Teks Bacaan

-------

Saya ingin menjadi orang yang mandiri
seperti yang diajarkan kakek-buyut saya, Pak Wali, yang diajarkan inyiak-inyiak
saya dahulu. Tidakkah Pak Wali sendiri pernah mengatakan, jangan berharap lagi
jadi pegawai, sebab dunia birokrasi kita sudah seperti ayam buras yang gendut
tapi lamban, seperti babi putih tambun yang gemuk tapi malas bergerak. Maka
saya ingin melanjutkan tradisi keluarga saya, Pak Wali, menjadi pedagang. Saya
ingin mandiri tanpa bertuan pada siapa pun. Saya ingin hidup dari usaha saya
sendiri. Saya pupuk cita-cita untuk berwirausaha itu. Saya ikuti
pelatihan-pelatihan di kampus-kampus, saya baca buku kiat usaha. Bapak Wali tahu
SSM, Silaturrahim Saudagar Minang, yang diadakan setiap tahun itu? Juga saya
ikuti. Di sana orang mendiskusikan bagaimana agar orang-orang Minangkabau
menumbuhkan kembali minat berwirausaha di kalangan generasi mudanya,
memunculkan kembali jiwa dagang yang selama ini telah meredup-hilang
dihancurkan zaman, menjemput masa silam yang gilang-gemilang di mana kita
pernah berjaya dalam dunia niaga.

-------

Bahan yang Diberikan
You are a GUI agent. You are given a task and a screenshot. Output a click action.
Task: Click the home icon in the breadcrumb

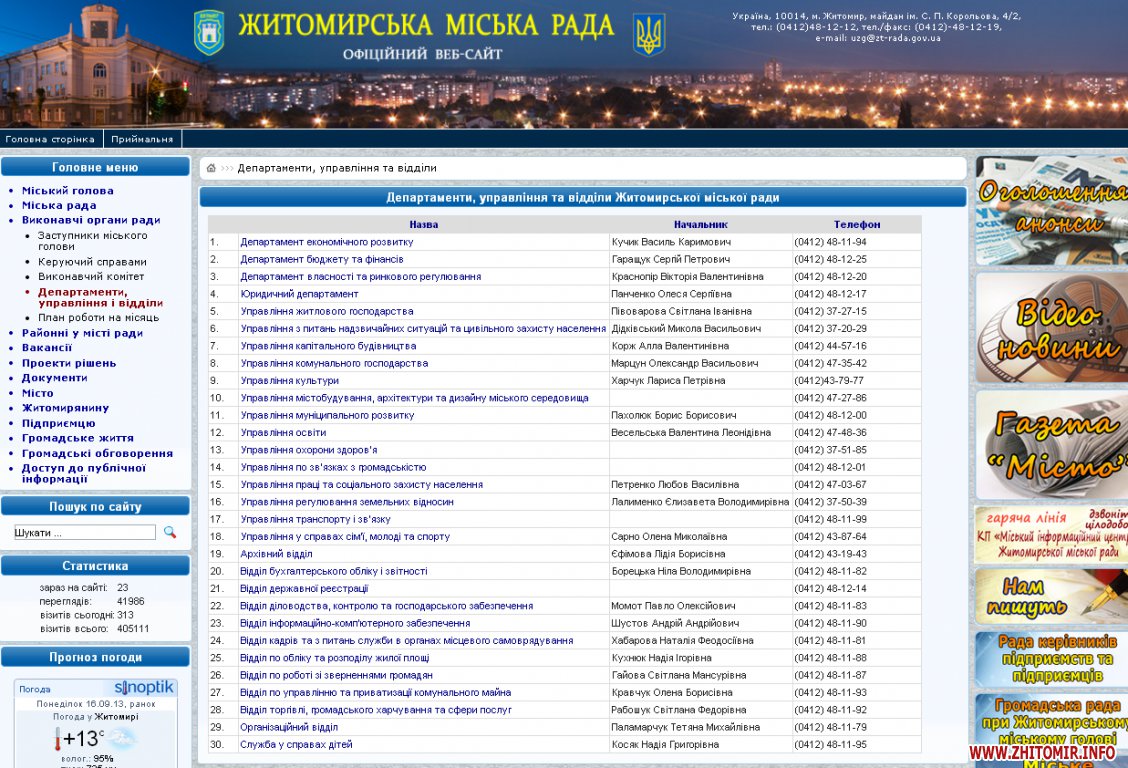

-------

Tugas
Teruskan teks tentang cita-cita menjadi pedagang yang mandiri, mulai dari kalimat sesudah yang terakhir. Data ini tidak perlu dipakai.

Jawaban
Tapi, Bapak Walikota yang terhormat,
betapa tidak ada harganya semua itu sekarang, kini, di sini, di kota ini, kota
yang di masa silam adalah bandar dagang, pusat niaga terkenal di patai barat
Sumatera—dalam buku sejarah mana pun Bapak baca. Bagaimana jiwa dagang akan
muncul di kalangan generasi muda seperti kami ini jika di depan mata kami
pedagang-pedagang ditembaki dengan water
canon, dipukul rotan dan pentungan polisi dan pamongpraja? Saya bertanya,
Bapak yang bekas prajurit laut, bisakah semangat dagang itu menggelora jika di
mata kepala sendiri, kaum pedagang yang kami bercita-cita hendak seperti
mereka, dihina-dinakan sedemikian rupa, dihancurkan ruang hidupnya?
Ayah saya pedagang, ibu saya pedagang.
Pak Wali, saya tidak ingin jadi pedagang! Minangkabau bangsa pedagang, Padang kota
niaga, saya malu menjadi bagian dari itu semua! Saya ingin jadi pegawai negeri
yang hidup enak tanpa ditembak!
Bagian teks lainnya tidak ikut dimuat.